“GenVec selected Cobra based upon their expertise in viral manufacturing and the experience of key staff members with commercial biopharmaceutical products. Activities under this agreement will establish a clear path for the submission of the chemistry, manufacturing, and controls (CMC) portion of a biological license application for TNFerade as GenVec works towards the completion of our current Phase III clinical trial,” said Dr. Bryan Butman, GenVec’s Senior Vice President of Vector Operations.
“We are delighted to work with GenVec on this exciting project. TNFerade has demonstrated great potential for the treatment of pancreatic cancer,” added Simon Saxby, Cobra Biomanufacturing’s Chief Operating Officer. “This agreement will leverage Cobra’s significant experience manufacturing recombinant adenovirus under cGMP conditions.”

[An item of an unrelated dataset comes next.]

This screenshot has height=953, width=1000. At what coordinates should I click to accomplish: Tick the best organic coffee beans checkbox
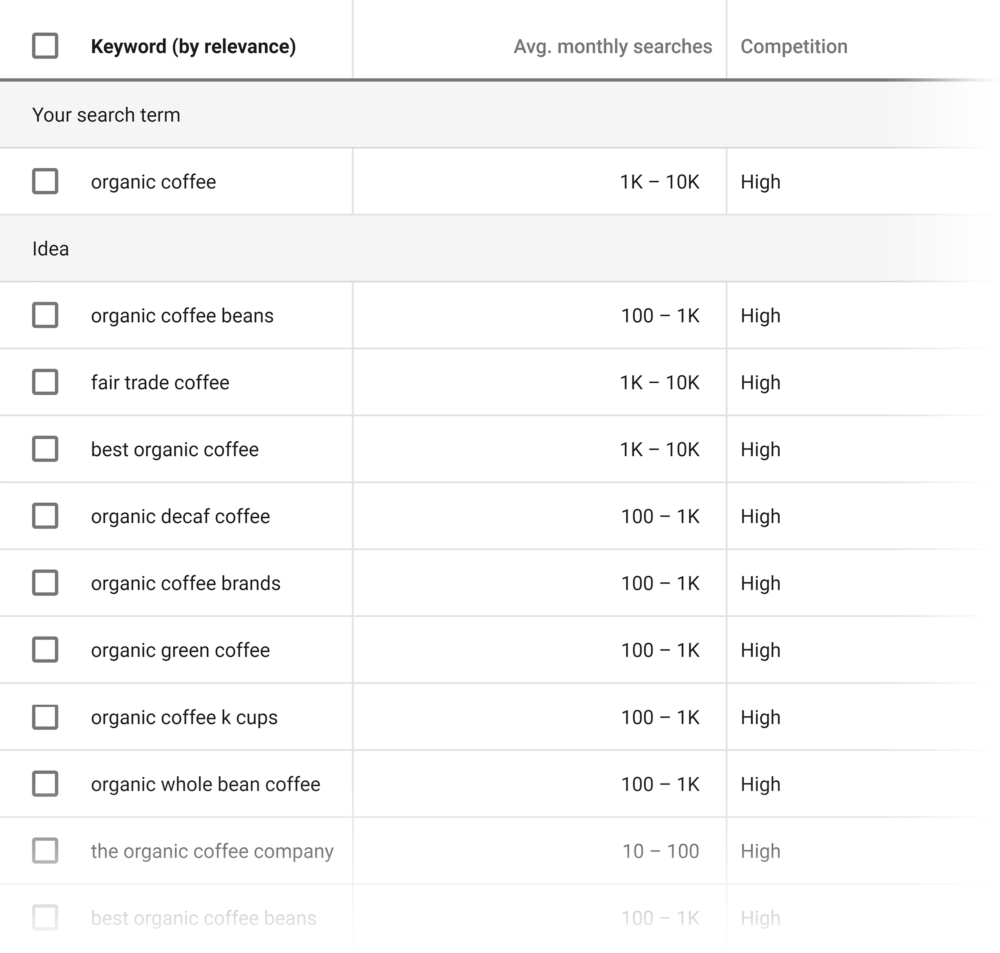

About GenVec GenVec, Inc. is a biopharmaceutical company developing novel therapeutic drugs and vaccines. GenVec’s lead product, TNFeradeä is currently in a pivotal clinical study (PACT) in locally advanced pancreatic cancer. Additional clinical trials are in progress in rectal cancer, head and neck cancer and melanoma. GenVec also uses its proprietary adenovector technology to develop vaccines for infectious diseases including HIV, malaria, foot-and-mouth disease, respiratory syncytial virus (RSV), and influenza. Additional information about GenVec is available at www.genvec.com and in the company’s various filings with the Securities and Exchange Commission.
About TNFerade™ TNFerade is an adenovector, or DNA carrier, which contains the gene for tumor necrosis factor-alpha (TNFa), an immune system protein with potent and well-documented anti-cancer effects, for direct injection into tumors. After administration, TNFerade stimulates the production of TNFa in the tumor. GenVec is developing TNFerade for use in combination with radiation and/or chemotherapy for the treatment of various cancers.